Christianno made his league debut against Luverdense on 18 April 2014. He scored his first goal for the club against ABC on 24 August 2014, scoring in the 45th+3rd minute.

===Vasco da Gama===

Christianno made his league debut against Cabofriense on 1 February 2015.

===Sport Recife===

Christianno made his league debut against River on 25 February 2016.

===Marítimo===

On 29 June 2016, Christianno signed a three-year deal with C.S. Marítimo.

===First spell at Boavista RJ===

Christiano made his league debut against Flamengo on 28 January 2017.

===Luverdense===

Christiano made his league debut against Goiás on 8 July 2017.

===Boa===

Christiano made his league debut against Atlético Mineiro on 18 January 2018. He scored his first goal for the club against Villa Nova on 21 January 2018, scoring in the 6th minute.

===Second spell at Boavista RJ===

Christiano made his league debut against Resende FC on 20 January 2019."Boavista RJ vs Resende - 20 January 2019"

===First spell at America RJ===

Christiano made his league debut against Americano on 28 December 2019. He scored his first goal for the club against Americano on 25 January 2020, scoring in the 11th minute.

===Botafogo PB===

Christiano made his league debut against Santa Cruz on 23 August 2020.
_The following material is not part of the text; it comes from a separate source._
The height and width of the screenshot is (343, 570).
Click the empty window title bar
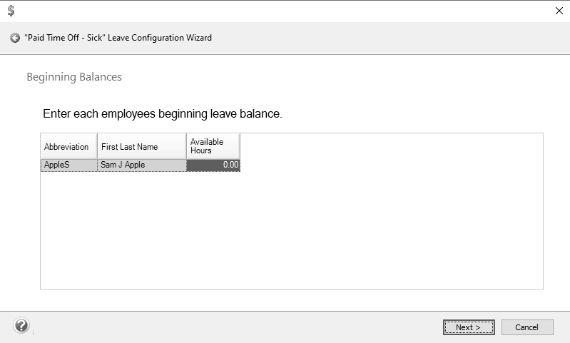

===Second spell at America RJ===

Christiano made his league debut against Sampaio Corrêa FE on 16 January 2021. He scored his first goal for the club against Cabofriense on 6 February 2021, scoring in the 64th minute.

===Paraná===

Christiano made his league debut against FC Cascavel on 14 March 2021.

===São Caetano===

Christiano made his league debut against Monte Azul on 26 January 2022. He scored his first goal for the club against Velo Clube on 13 March 2022, scoring in the 24th minute.